With the second volume of Tennessee Women: Their Lives and Times, editors Beverly Greene Bond (University of Memphis) and Sarah Wilkerson Freeman (University of Arkansas) have published the highly-anticipated companion to their first book by the same title, which appeared in 2009. This new collection includes sixteen essays by scholars who together cover the contributions made by Tennessee women to the history of the nineteenth and twentieth centuries.
In the nineteenth-century portion of the book, Beverly Bond writes, “We are introduced to enslaved women who struggle to locate public and private spaces where they can express their personhood, to free white women who challenge traditional perceptions of womanhood, and to black and white women who use their presence in public spaces to frame or reframe social and political ideology.” From the beginning, then, readers understand that this volume pays attention to all Tennessee women and not simply those from one group or another. Bond’s own compelling essay, “’Ma … Did not make a good slave’: African American Women and Slavery in Tennessee,” opens the doors of Tennessee’s slave quarters and plantation houses and reveals the ways in which nineteenth-century women in Tennessee fought for some autonomy for themselves and their children. “I believe they were afraid of her or thought she was crazy,” the daughter of a slave named Fannie recalled years later as she described her mother’s interactions with the plantation owners on behalf of herself or her children.
Gary Edwards’ essay, “Migrants, Clothiers, Farmers: The Lives and Labors of Antebellum Female Plainfolk,” focuses on the “common white women in farming households” so often absent from the narrative. Edwards reveals the restlessness of these women and their efforts to improve family conditions. In the process he helps to dispel the enduring stereotype identifying westering women as shrinking violets, reluctant to take chances, always clinging to the arm of husband or father. Edwards introduces women such as Levinah Murphy, part of the ill-fated Donner Party, and Julia Montgomery, the eldest of four orphans who raised her siblings to adulthood on her own. As Edwards concludes, these yeowomen “touch the very heart of our common humanity.”

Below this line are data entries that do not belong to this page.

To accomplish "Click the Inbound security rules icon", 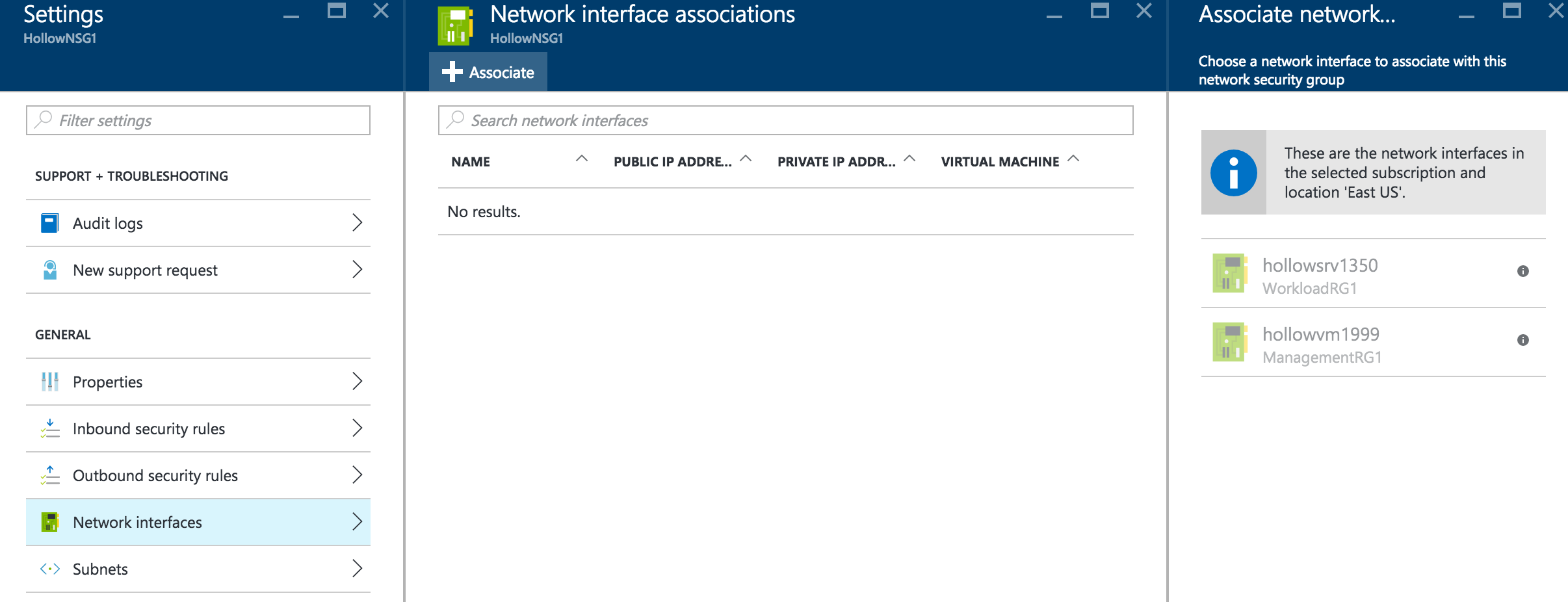I will click(49, 428).
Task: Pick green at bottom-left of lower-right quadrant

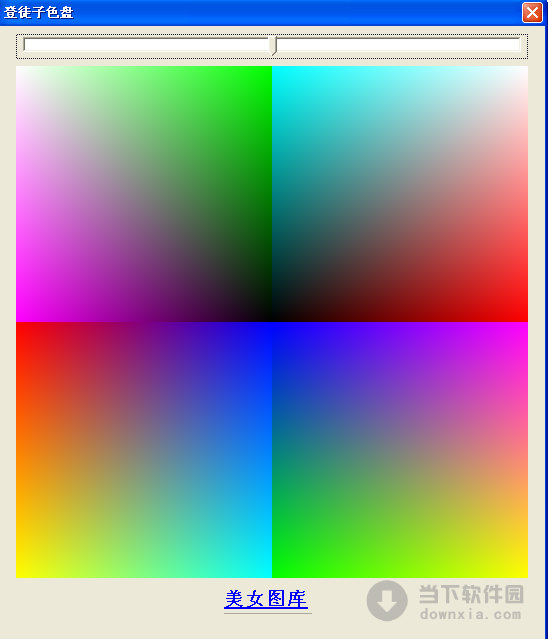Action: click(275, 575)
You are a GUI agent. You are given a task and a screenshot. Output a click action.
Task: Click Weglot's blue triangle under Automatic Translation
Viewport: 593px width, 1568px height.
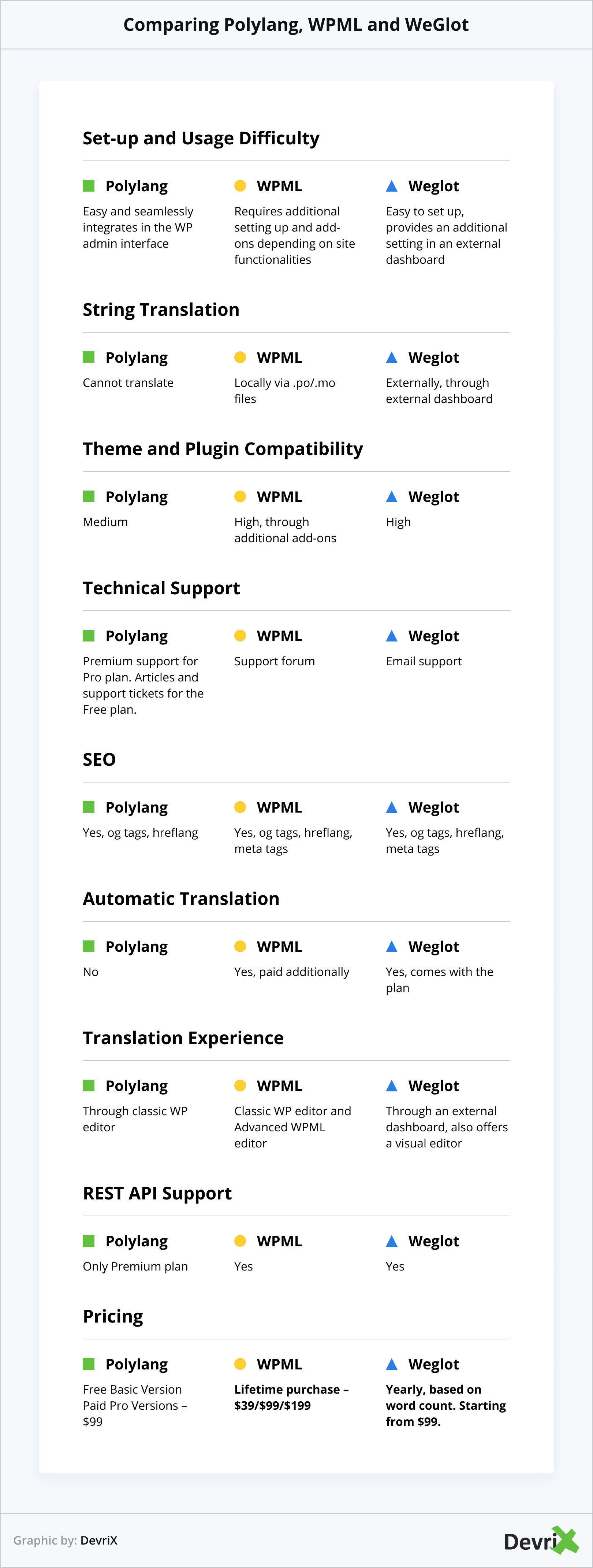click(392, 947)
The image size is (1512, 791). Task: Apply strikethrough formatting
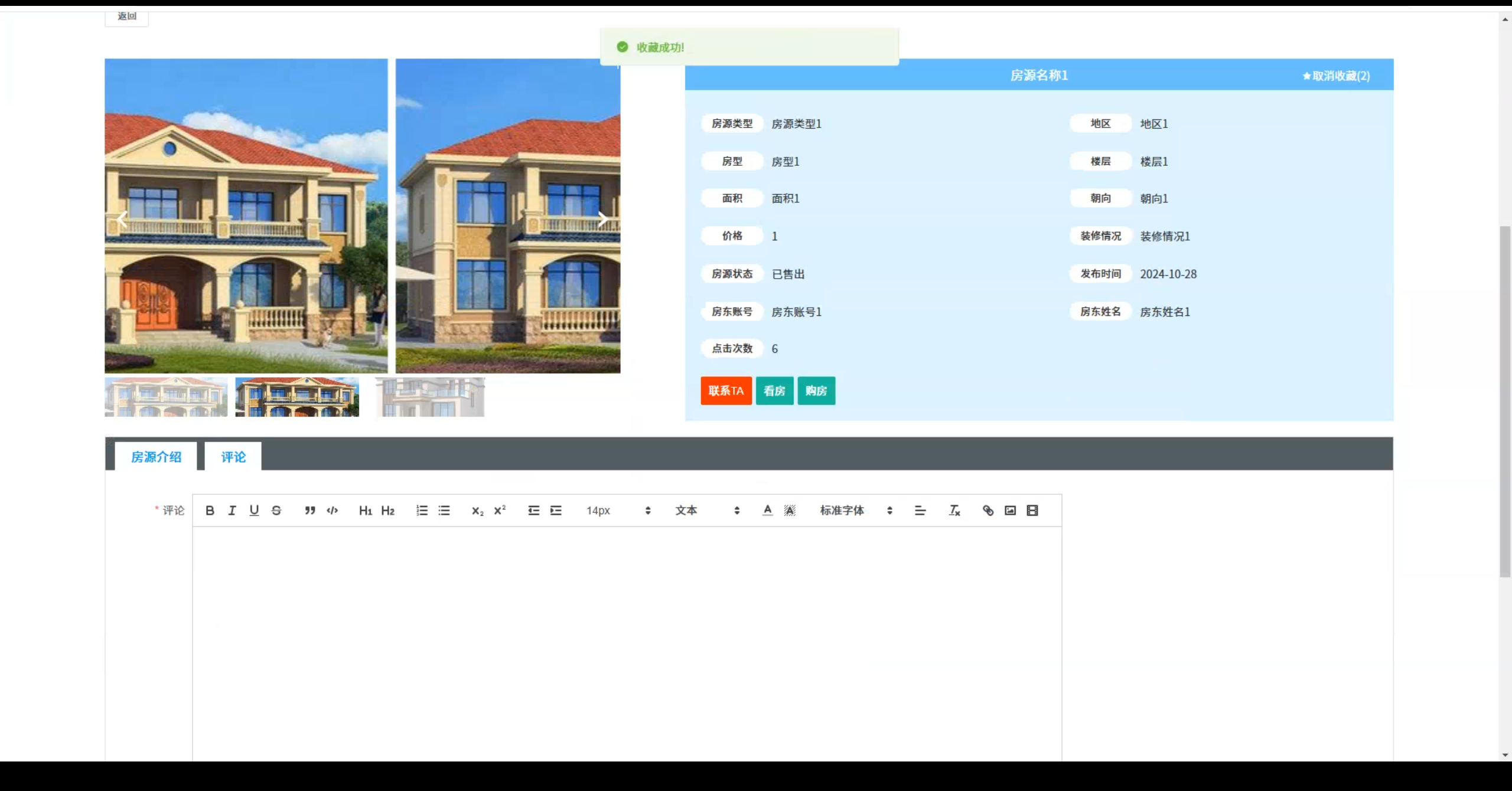pyautogui.click(x=276, y=511)
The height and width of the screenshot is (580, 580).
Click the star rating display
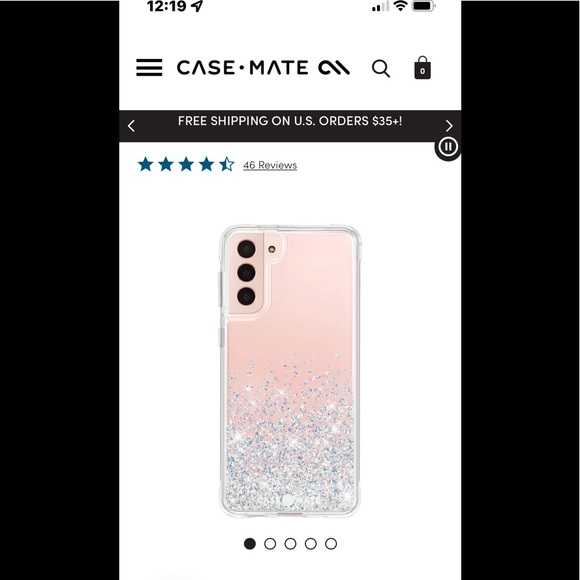186,164
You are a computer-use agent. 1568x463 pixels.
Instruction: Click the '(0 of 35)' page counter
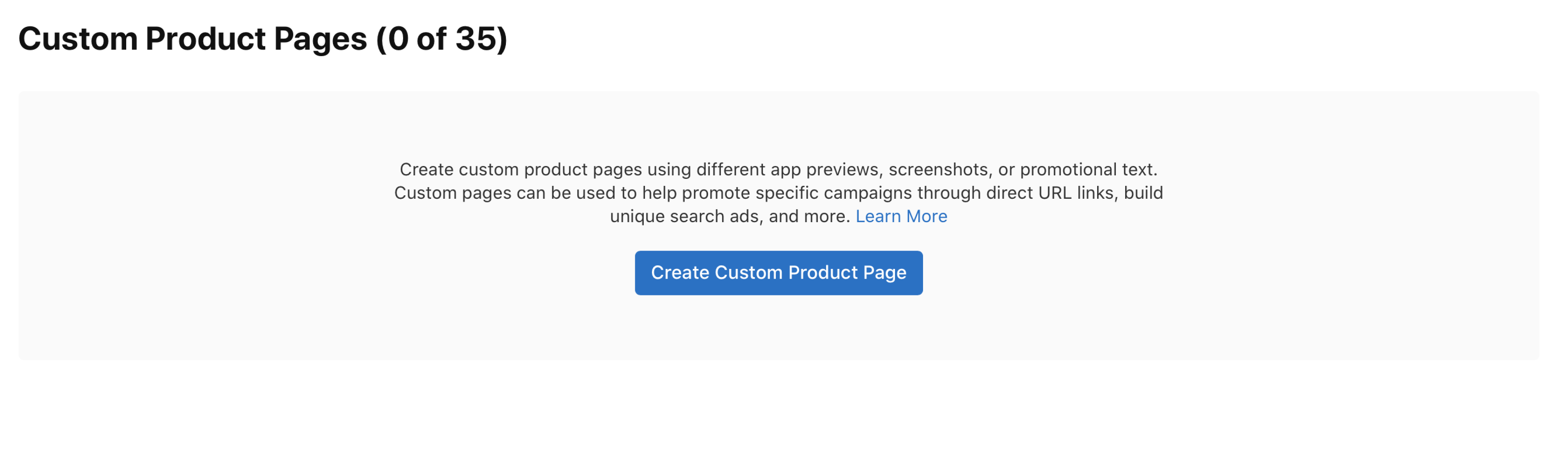(x=441, y=39)
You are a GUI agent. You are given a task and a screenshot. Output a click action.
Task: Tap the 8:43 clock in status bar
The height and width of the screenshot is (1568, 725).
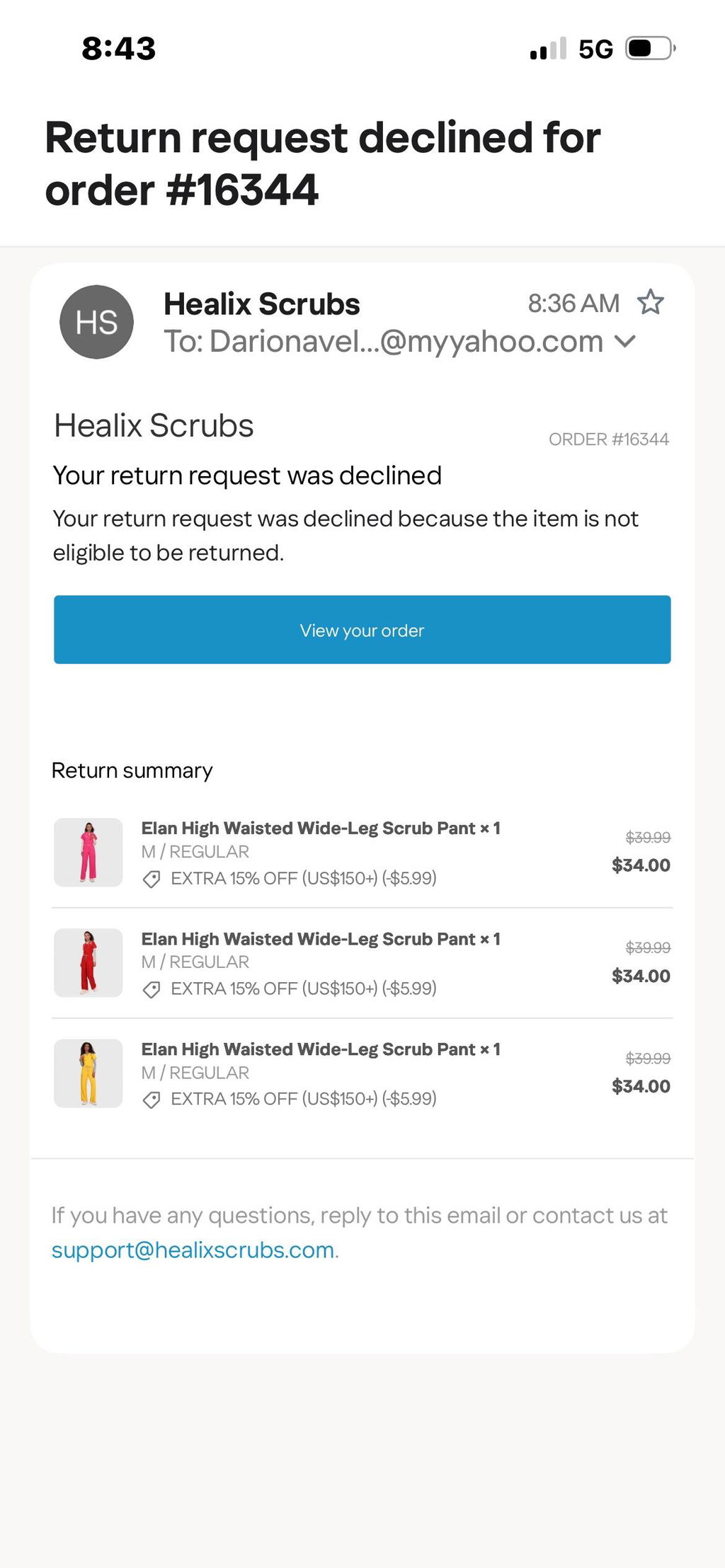pos(118,49)
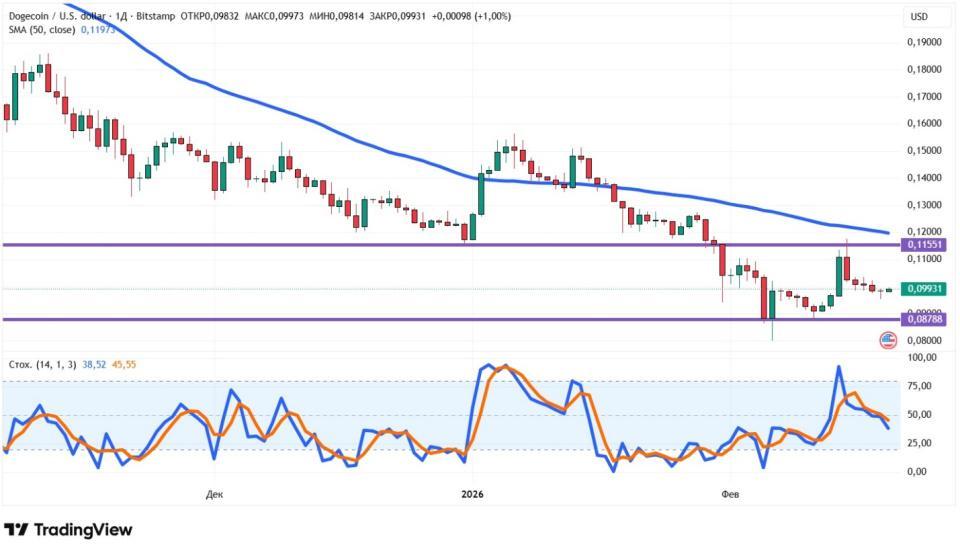The height and width of the screenshot is (545, 960).
Task: Click the Дек date on time axis
Action: click(x=213, y=493)
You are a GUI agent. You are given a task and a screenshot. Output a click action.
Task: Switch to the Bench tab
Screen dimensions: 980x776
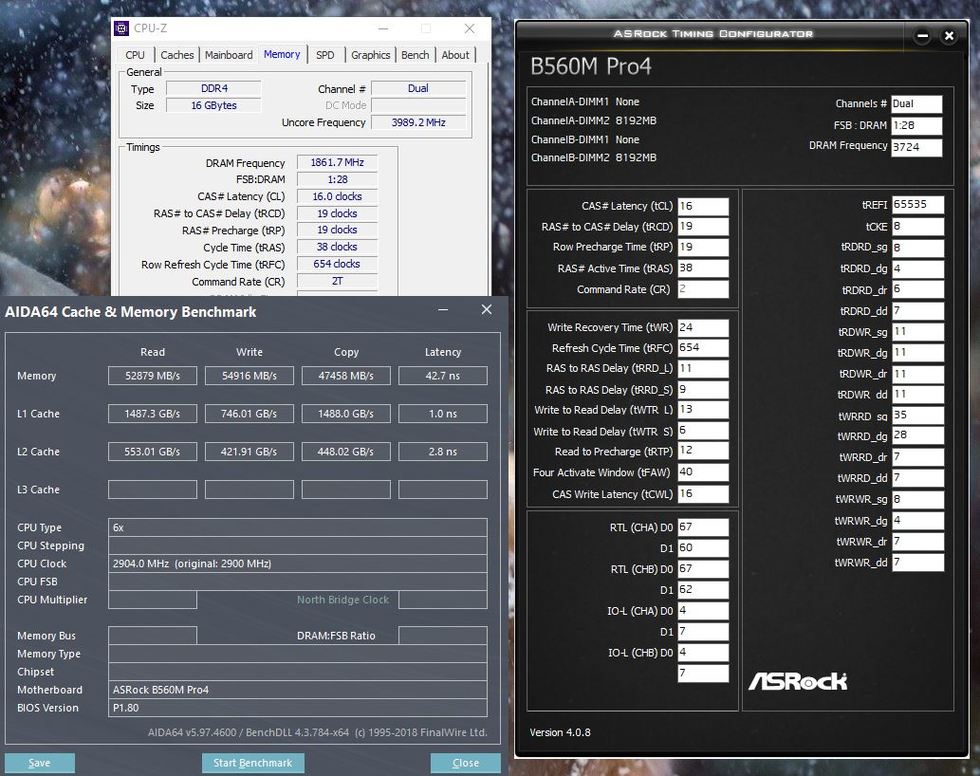[x=415, y=55]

The twentieth-century portion of the book, writes Sarah Wilkerson Freeman, reveals “an incredible tenaciousness on the part of many Tennessee women, across time and racial and religious spectrums, to lead by example and inspire a right and righteous faith in human equality and dignity.” The essays included here introduce the new opportunities available to women during the twentieth century, but they are also clear about the costs accompanying those changes. In “I Am Mrs. America: The ‘Secret City’ Women of Oak Ridge, Tennessee, during World War II,” Russell Olwell discusses the role women played on the Manhattan Project. Unlike the familiar Rosie the Riveter of West Coast shipyards, who temporarily filled jobs vacated by soldiers and sailors at war, Oak Ridge women were hired specifically for the jobs they held, and after the war they remained at work in much higher percentages than most wartime female workers did. The health risks associated with radiation exposure were not unknown to doctors in the 1940s, but workers were seldom made aware of them, and many experienced symptoms that became persistent and were sometimes fatal.
Finally, in “’Small Places Close to Home’: Gender, Class, and Civil Rights Work—Mildred Bond Roxborough and the NAACP,” Zanice Bond discusses the grass-roots reform efforts undertaken by Mildred Bond Roxborough, first in 1935 as a nine-year-old selling issues of Crisis, the NAACP magazine, and continuing to the present day. Bond uses events from Roxborough’s life to set out the difficulties African-Americans, and particularly women, faced in the twentieth century as they attempted to organize for reform and establish NAACP chapters. Threats of physical violence drove Roxborough’s family from Brownsville in the late 1930s, and though she never again lived in Tennessee, the lessons she learned there stayed with Roxborough and encouraged her life’s work. As Bond’s essay makes clear, Roxborough represents the hundreds, and perhaps thousands, of women who worked, as she herself suggested in 2013, across “ethnic and cultural lines to collaborate for the “’greater good.’”
Tennessee Women is a treasure and a wonderful source for those interested in any aspect of the history of this state. While some readers will favor a particular essay or two, and others will read the volume as a monograph, from beginning to end, all will close the book’s covers with a greater appreciation of the efforts and contributions, to home and community, made by Tennessee women.
Brenda Jackson-Abernathy chairs the history department at Belmont University in Nashville. She has published widely on U.S. history during the eighteenth and nineteenth centuries, including Jacksonian America and the Civil War.